En concordancia con la propuesta del informe de la comisión investigadora que preside el edil Luis Guarino, la Junta Departamental decidió anoche, con el voto del Frente Amplio y el Partido Nacional, elevar los hechos a la Justicia Penal. El proyecto general contó también con un voto colorado, el de la Lista 115 (Coutinho), sector que posteriormente se abstuvo, como el resto de la bancada del partido, de votar el articulado en particular.

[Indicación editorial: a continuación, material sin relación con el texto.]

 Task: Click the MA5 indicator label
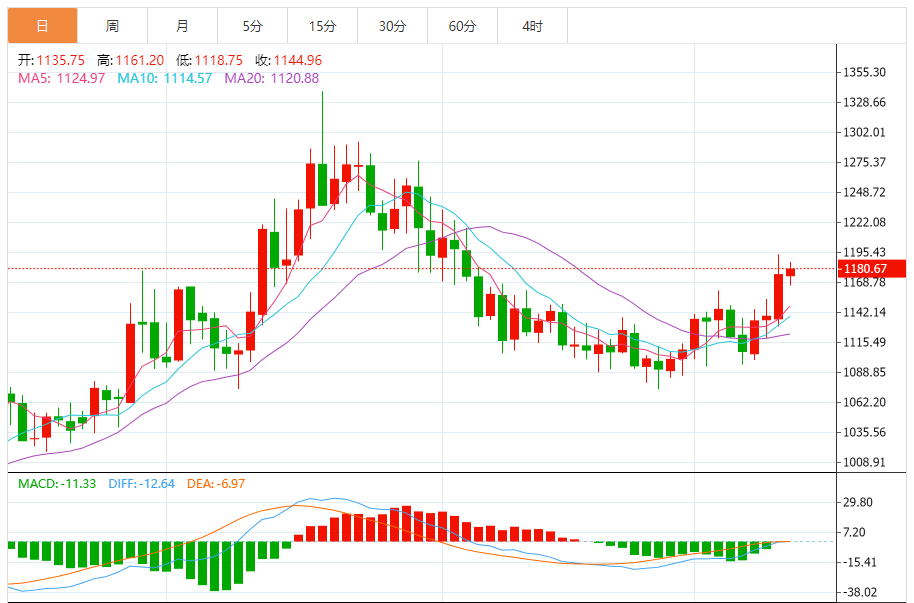coord(61,78)
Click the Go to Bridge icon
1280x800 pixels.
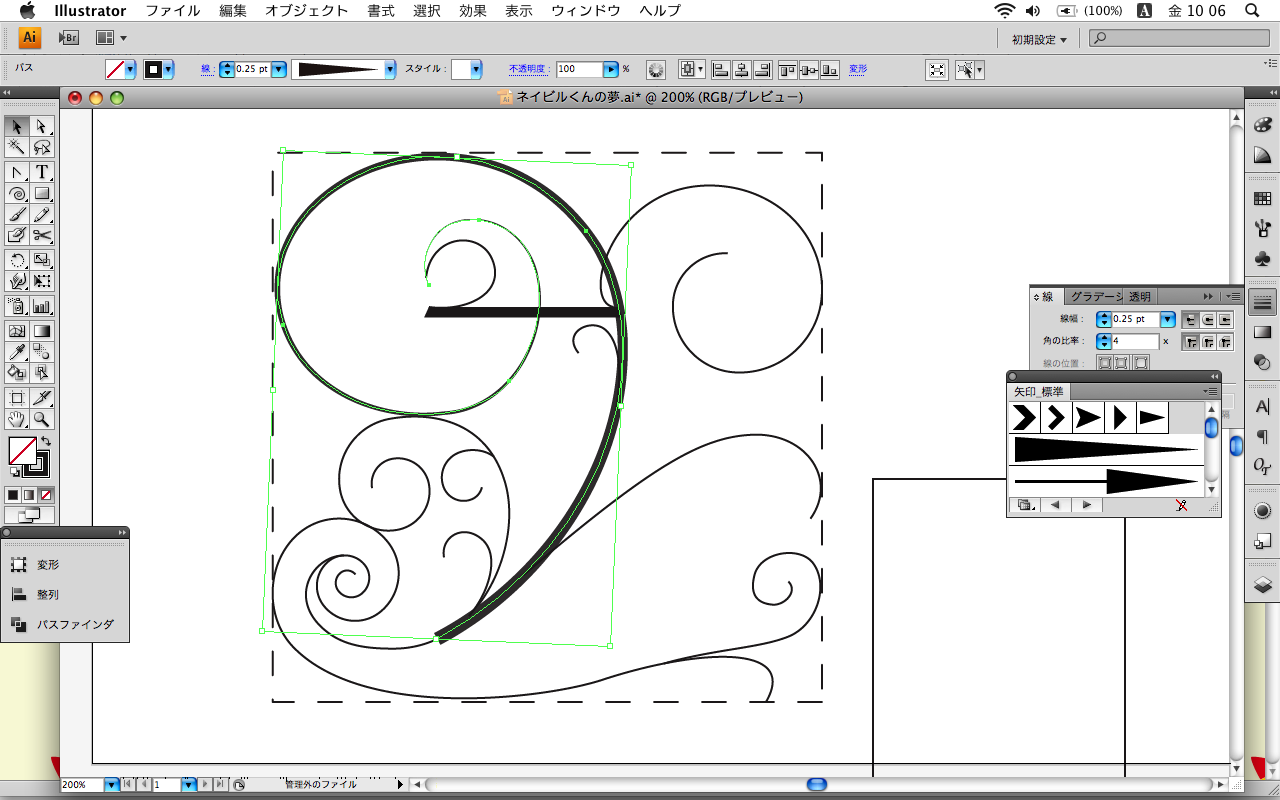click(x=69, y=38)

El edil Guarino reseñó lo actuado por la investigadora y afirmó que la administración anterior archivó la investigación al entender que no se pudo probar si hubo desaparición o robo de piezas, porque no había inventario (el que databa del año 1994 no apareció, como tampoco ninguna de las copias que se sabe que había), o se podían hallar dentro de una biblioteca de madera que «por su antigüedad y estado no era posible abrir». Asimismo brindó todos los detalles de lo actuado, incluso los nombres de los funcionarios entrevistados en referencia al tema.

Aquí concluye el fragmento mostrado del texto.